RECORDED INFORMATION:
Start of Block

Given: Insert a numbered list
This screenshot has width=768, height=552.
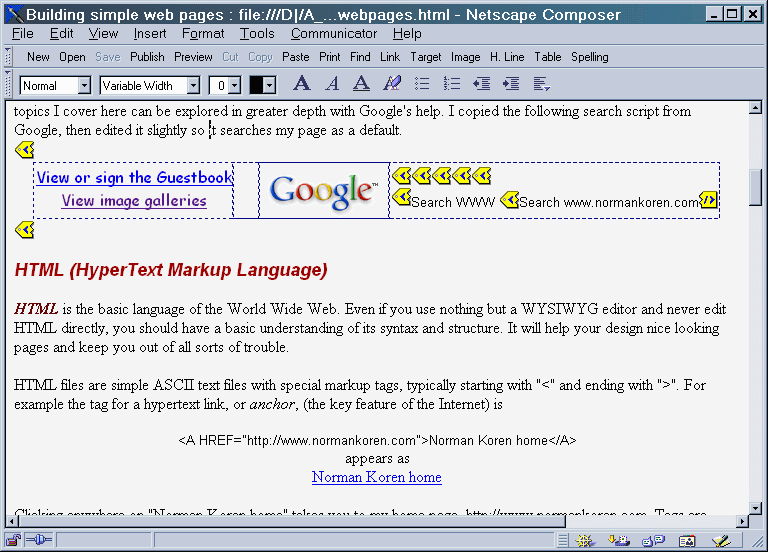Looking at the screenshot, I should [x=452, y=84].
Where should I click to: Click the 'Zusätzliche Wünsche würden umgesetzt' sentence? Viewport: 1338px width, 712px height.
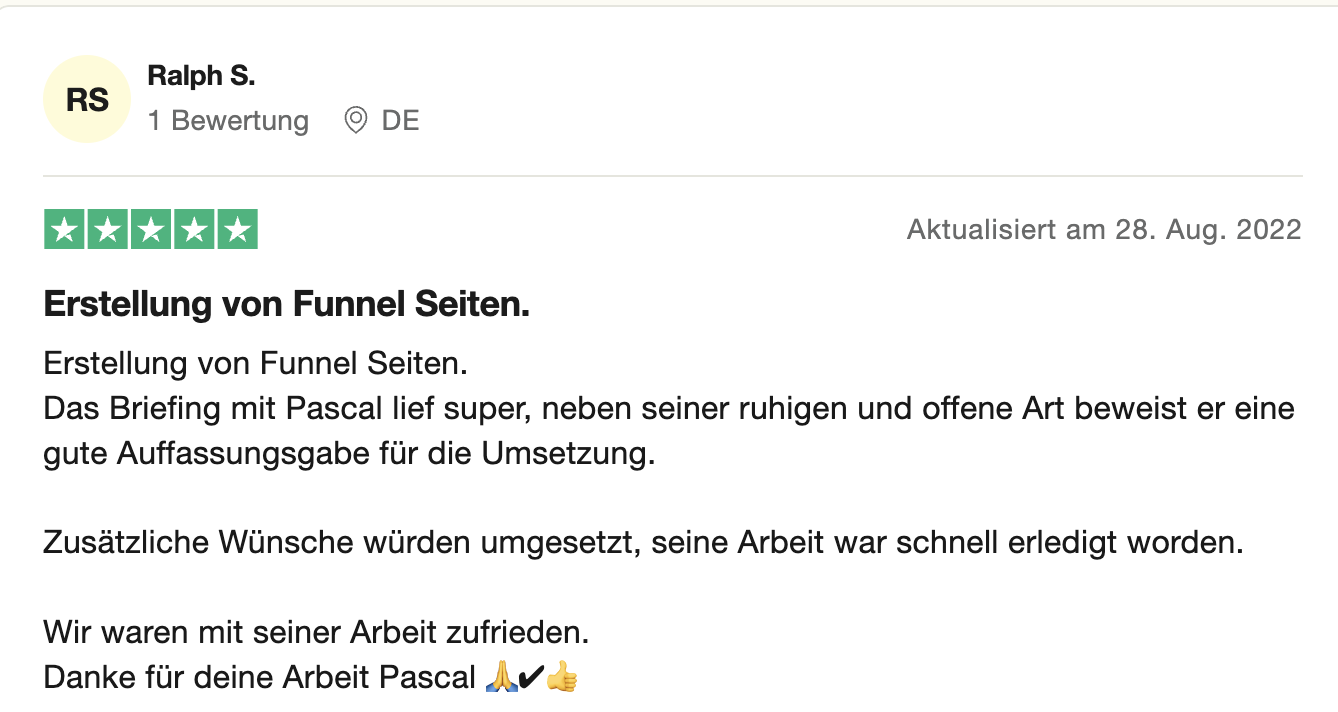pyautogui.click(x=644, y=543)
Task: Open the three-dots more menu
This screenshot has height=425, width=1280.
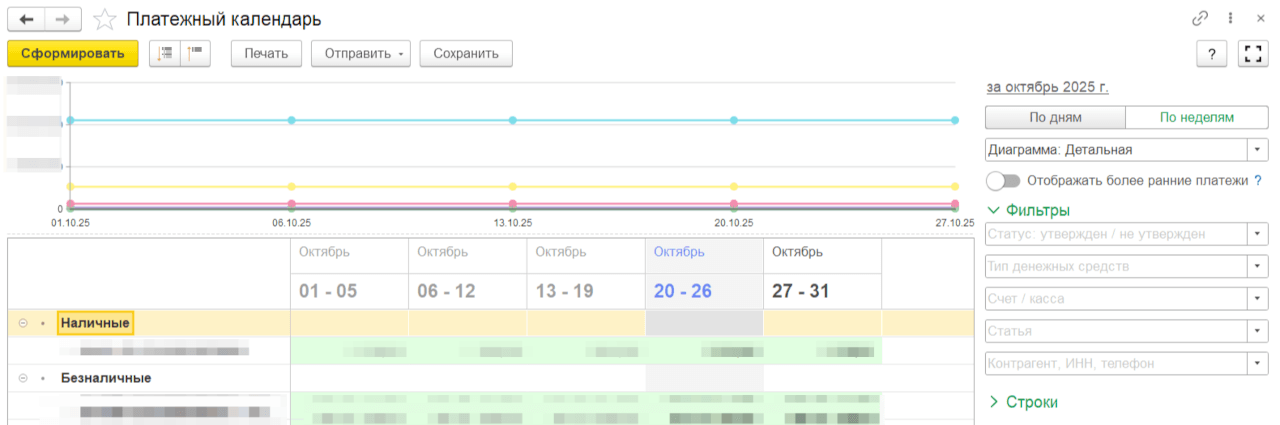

End of Block

ASSIGNMENT: A faithful, word-for-word version of the records above is needed, with no images in it.

ANSWER FOR THIS EXERCISE:
Given: Insert a numbered list
This screenshot has width=768, height=552.
Looking at the screenshot, I should [x=452, y=84].
Where should I click to: Click the 'Zusätzliche Wünsche würden umgesetzt' sentence? Viewport: 1338px width, 712px height.
pyautogui.click(x=644, y=543)
Task: Open the three-dots more menu
This screenshot has height=425, width=1280.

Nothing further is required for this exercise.